En este día maravilloso, Dios se nos acerca en la sonrisa y ternura de un niño encantador, que se encarna para quedarse en la tierra. El Hijo de Dios baja para que el hombre suba y renazca a una vida nueva, pero no ya solo sino con Dios. Porque este Hijo se humaniza para que el hombre actúe de acuerdo como Dios lo ve y sueña. Curiosamente, mientras más humanidad mostramos, más cercanos y semejantes a Dios somos. Así, la Venida del Niño Dios es felicidad eterna porque es la única que no se agota ni cansa; al contrario, ella es siempre novedad y trasciende.
La Navidad renueva los sagrados comienzos de Jesús, nacido de la Virgen María, de modo que mientras adoramos al Niño Dios estamos celebrando también nuestra nueva vida. Los cristianos estamos invitados a ser uno con la Palabra encarnada. Porque es la Palabra de Dios la que debemos «encarnar», «contemplar» y «adorar». El Niño Dios, en el pesebre, no nos puede hablar, pero sus guiños son una voz de alerta que nos interpela. Hoy, en muchos hogares, esta Palabra encarnada es ignorada, callada o se convierte en una excusa para activar la locura del consumismo e ignorar los gestos del Niño Dios.
El «Dios con nosotros» es incómodo para la sociedad materialista, que niega la trascendencia divina y humana.
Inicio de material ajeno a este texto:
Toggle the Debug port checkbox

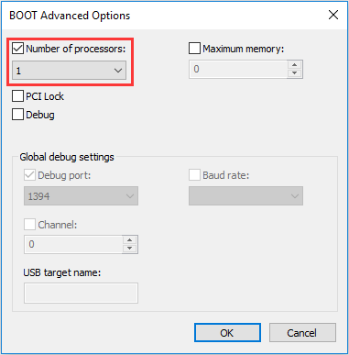(29, 175)
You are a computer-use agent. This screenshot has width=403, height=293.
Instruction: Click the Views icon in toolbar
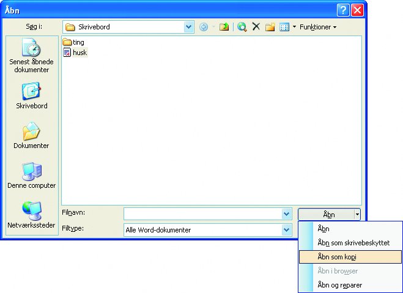(x=284, y=27)
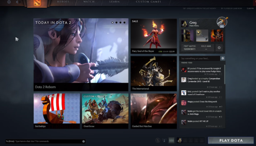
Task: Select the last carousel dot in Today in Dota 2
Action: click(x=124, y=23)
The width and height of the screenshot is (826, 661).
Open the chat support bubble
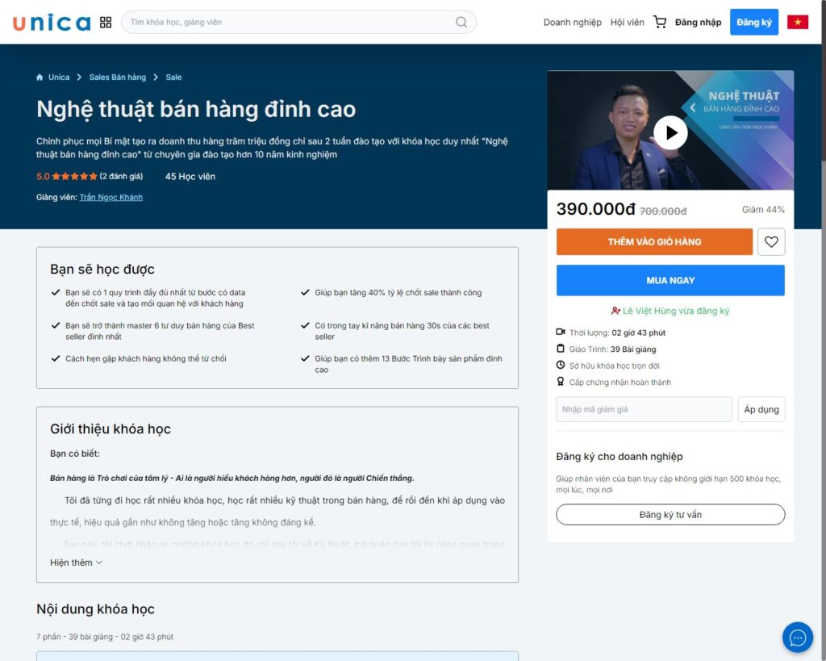coord(797,638)
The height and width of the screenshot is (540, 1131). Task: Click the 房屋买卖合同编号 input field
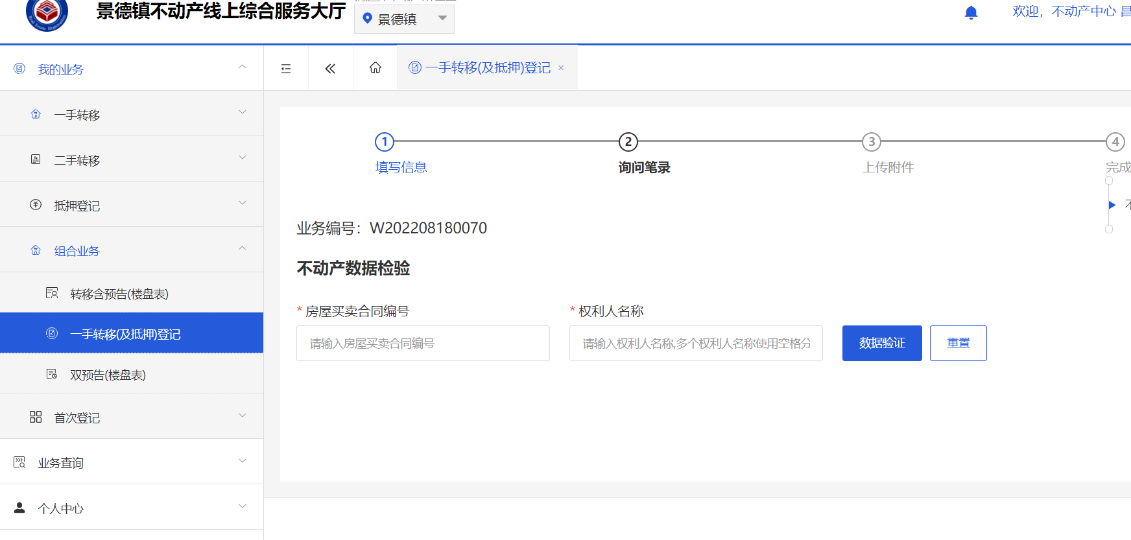(x=423, y=343)
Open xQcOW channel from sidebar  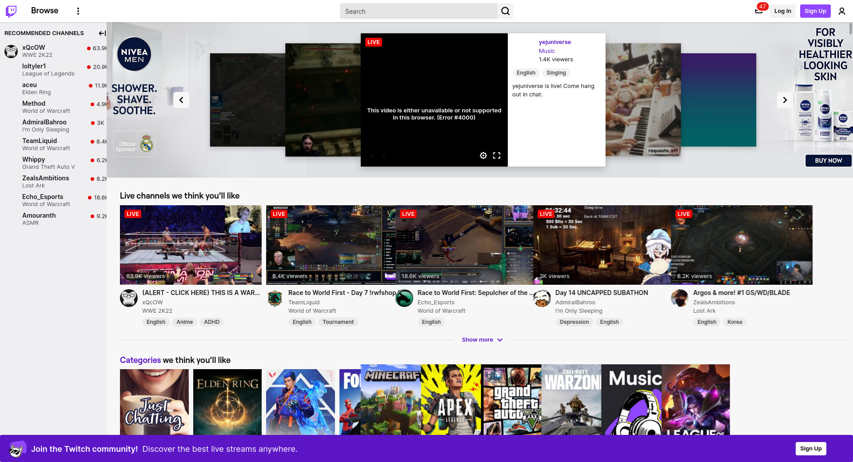point(34,48)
Por eso, no dejemos que nos quiten la alegría de la Navidad, ella es un mensaje del amor de Dios a la humanidad que quiere ser correspondido. ¡Feliz Navidad en Cristo, nuestro Señor!
«Vino a los suyos y los suyos no la recibieron. Pero a los que la recibieron, a los que creen en ella, los hizo capaces de ser hijos de Dios» (Jn 1, 11-12).